Credit: Stanford Dining
The CleanDining program, developed by the R&DE Stanford Dining leadership team, includes numerous detailed policies and procedures to limit the spread of COVID-19. Its manual outlines safety measures for students, including guidelines on entry and circulation in the dining halls, occupancy, health and safety signage, to-go meal pickup, and contact tracing for students. Safety measures for dining staff include guidelines for receiving and deliveries, cleaning and sanitizing procedures, locker room usage, workspace requirements, staff training and contact tracing for workers.
The open-source document is available for download to anyone and will be regularly updated as new scientific understandings come to light about COVID-19 and as new university guidelines and county regulations develop.
“This program is a valuable safety resource for our team who use it to guide their work practices and provides students with the high-quality food they are accustomed to in this new to-go format,” Montell says. “We want to share this program broadly with others in our industry so they can use as needed in developing their own COVID-19 safety policies and procedures.”
As of mid-August, Stanford was planning to limit campus populations by having freshmen and sophomores on campus for the first (fall) and fourth (summer) quarters, with juniors and seniors during the second and third (winter and spring) quarters. That doesn’t include about 900 students who have special circumstances—family issues, no other place to go, etc.—who can stay on campus full time, says Montell.
“We opened four graduate residence buildings on Aug. 1, which means about 75% of graduates can live on campus,” he adds. “Stanford has a huge graduate student population and we anticipate about 5,000 will be on campus. The rest will be undergraduates ranging from the 900 special circumstances students on up to several thousand, depending on conditions this fall.”

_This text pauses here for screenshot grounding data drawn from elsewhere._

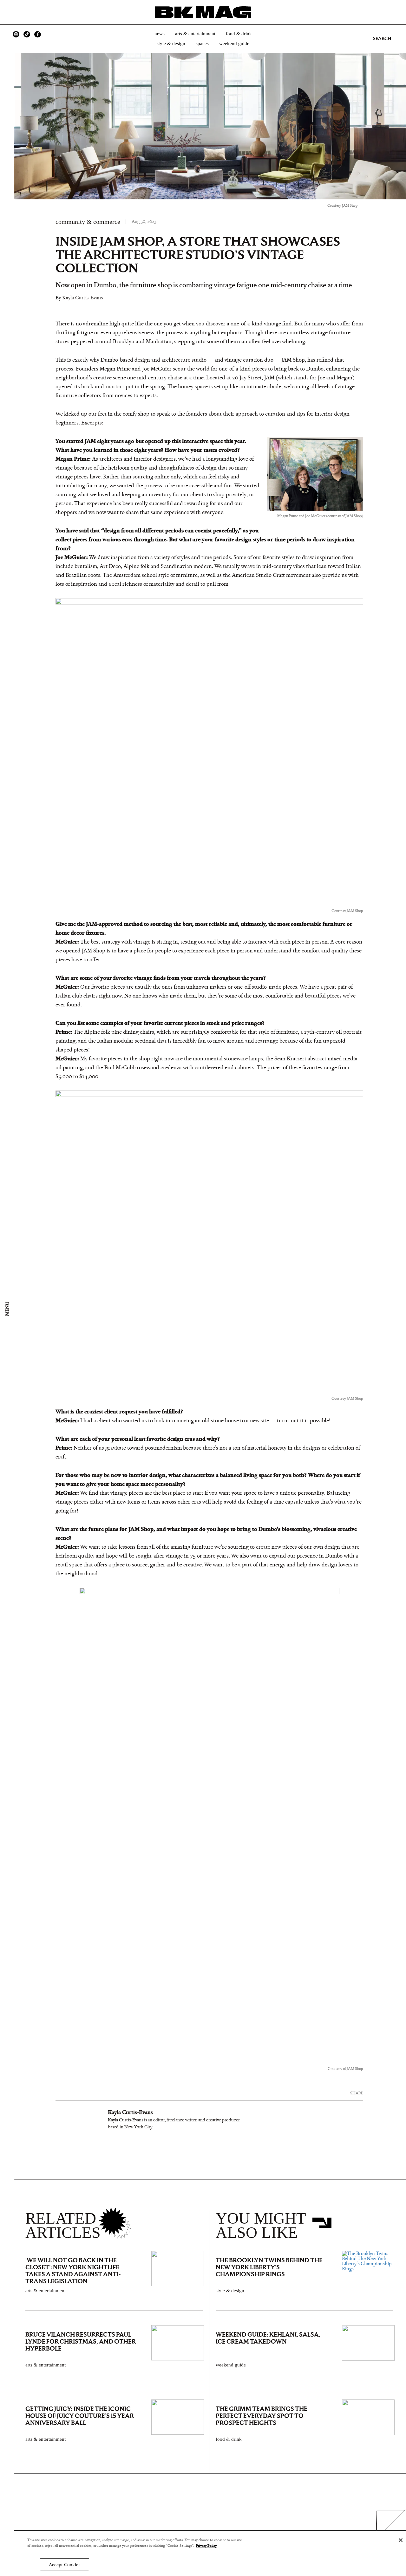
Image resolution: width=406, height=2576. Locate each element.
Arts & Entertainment (195, 33)
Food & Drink (239, 33)
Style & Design (171, 43)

Photo: Stanford Dining is looking to add outdoor seating in properly socially distanced patterns so students have another option besides taking their meals back to their rooms.
Credit: Stanford Dining
All that of course impacts the market for campus dining, and Montell is maintaining flexibility.

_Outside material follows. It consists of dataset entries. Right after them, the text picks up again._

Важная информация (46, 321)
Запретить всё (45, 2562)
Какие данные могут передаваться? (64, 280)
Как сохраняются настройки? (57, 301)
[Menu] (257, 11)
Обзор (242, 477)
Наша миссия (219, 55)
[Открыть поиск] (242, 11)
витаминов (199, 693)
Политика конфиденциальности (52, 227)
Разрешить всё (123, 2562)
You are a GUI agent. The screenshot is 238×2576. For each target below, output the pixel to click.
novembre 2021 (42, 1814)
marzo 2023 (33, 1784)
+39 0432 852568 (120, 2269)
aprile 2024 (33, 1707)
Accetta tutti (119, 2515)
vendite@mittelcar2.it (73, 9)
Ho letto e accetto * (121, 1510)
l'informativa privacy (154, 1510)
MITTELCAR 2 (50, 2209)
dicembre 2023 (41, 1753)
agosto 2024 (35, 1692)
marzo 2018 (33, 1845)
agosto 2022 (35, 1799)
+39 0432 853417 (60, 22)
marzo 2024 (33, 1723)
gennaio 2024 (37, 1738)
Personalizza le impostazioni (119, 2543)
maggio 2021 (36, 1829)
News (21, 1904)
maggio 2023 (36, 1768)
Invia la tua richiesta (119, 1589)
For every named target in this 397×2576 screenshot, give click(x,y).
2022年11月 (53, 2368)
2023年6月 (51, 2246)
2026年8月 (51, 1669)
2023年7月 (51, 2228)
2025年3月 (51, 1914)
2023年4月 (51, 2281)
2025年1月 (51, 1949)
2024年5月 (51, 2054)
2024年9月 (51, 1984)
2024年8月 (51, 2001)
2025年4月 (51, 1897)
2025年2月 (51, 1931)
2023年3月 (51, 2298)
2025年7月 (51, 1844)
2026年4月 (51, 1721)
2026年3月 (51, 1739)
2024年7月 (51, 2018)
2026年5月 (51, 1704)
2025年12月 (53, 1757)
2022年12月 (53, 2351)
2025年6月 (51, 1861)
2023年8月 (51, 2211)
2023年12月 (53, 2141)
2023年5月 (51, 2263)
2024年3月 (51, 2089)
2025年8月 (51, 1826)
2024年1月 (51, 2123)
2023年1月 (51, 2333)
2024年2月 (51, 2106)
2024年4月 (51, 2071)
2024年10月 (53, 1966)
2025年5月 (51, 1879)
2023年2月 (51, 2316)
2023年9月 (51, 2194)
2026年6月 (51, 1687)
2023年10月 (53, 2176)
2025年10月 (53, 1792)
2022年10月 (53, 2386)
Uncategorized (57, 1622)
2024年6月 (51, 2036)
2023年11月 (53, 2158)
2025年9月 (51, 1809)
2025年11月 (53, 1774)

“The number of students on campus will determine the number of venues open,” he offers. However, plans now call for takeout food only from the dining centers with no indoor seating. Montell says he is looking into opening outdoor spaces where students can eat at properly socially distanced tables and chairs. He admits it’s all a radical mindset change.
All the large dining centers, plus a couple retail locations, remained open this past spring despite most students going home in order to maintain maximum social distancing. One dining center also remained open to serve some 150 students who were on campus over the summer, along with the specialized athletic dining facility that remained operational for the use of athletes—including the football team—who were on campus over the summer to train.

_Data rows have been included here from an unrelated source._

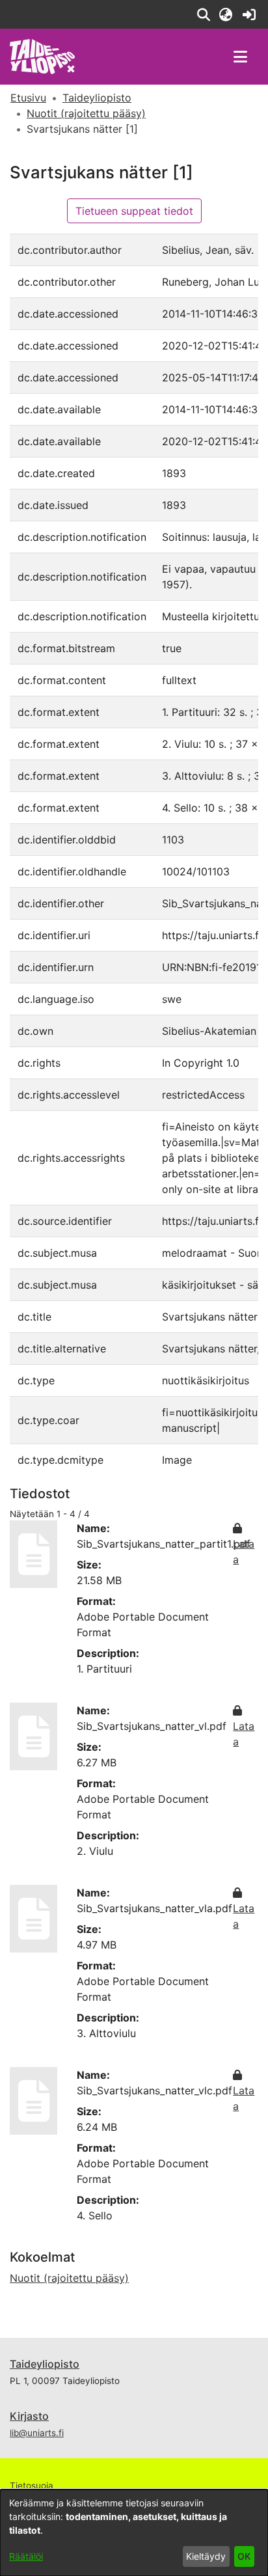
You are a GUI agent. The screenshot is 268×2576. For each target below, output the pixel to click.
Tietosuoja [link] (31, 2485)
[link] (248, 14)
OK (243, 2556)
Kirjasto (29, 2415)
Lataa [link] (243, 1551)
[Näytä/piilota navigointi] (240, 56)
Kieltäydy (206, 2556)
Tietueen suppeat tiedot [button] (134, 210)
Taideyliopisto (44, 2363)
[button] (203, 14)
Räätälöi (26, 2556)
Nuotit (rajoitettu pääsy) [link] (86, 113)
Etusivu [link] (28, 97)
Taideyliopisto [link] (96, 97)
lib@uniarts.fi (37, 2433)
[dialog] (134, 2532)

Montell is proud of the fact that he was able to keep his dining team employed over the summer in part by reassigning them to help clean and set up campus housing for the fall, a task traditionally outsourced. The work made up for the lack of summer dining business, which in ordinary times is a busy season with camps and conferences.
He is also helping local businesses by leveraging Stanford’s considerable purchasing clout. Plans call not for reduced procurement, as might be expected given the probable reduction in dining customers, but actually an increase.
“We have significantly increased our purchasing because we want to make sure we have an uninterrupted food supply,” Montell says, noting that disposable packaging is especially a priority given the demand because of the explosion in takeout meals across the foodservice industry. The extra stock is stored either on campus or in vendor partner warehouses.
“We are especially working with local suppliers because the hospitality industry around here has just been destroyed,” Montell adds. “They have amazing products and we can give them business to keep them operating while we get a good price, so it’s a win-win.”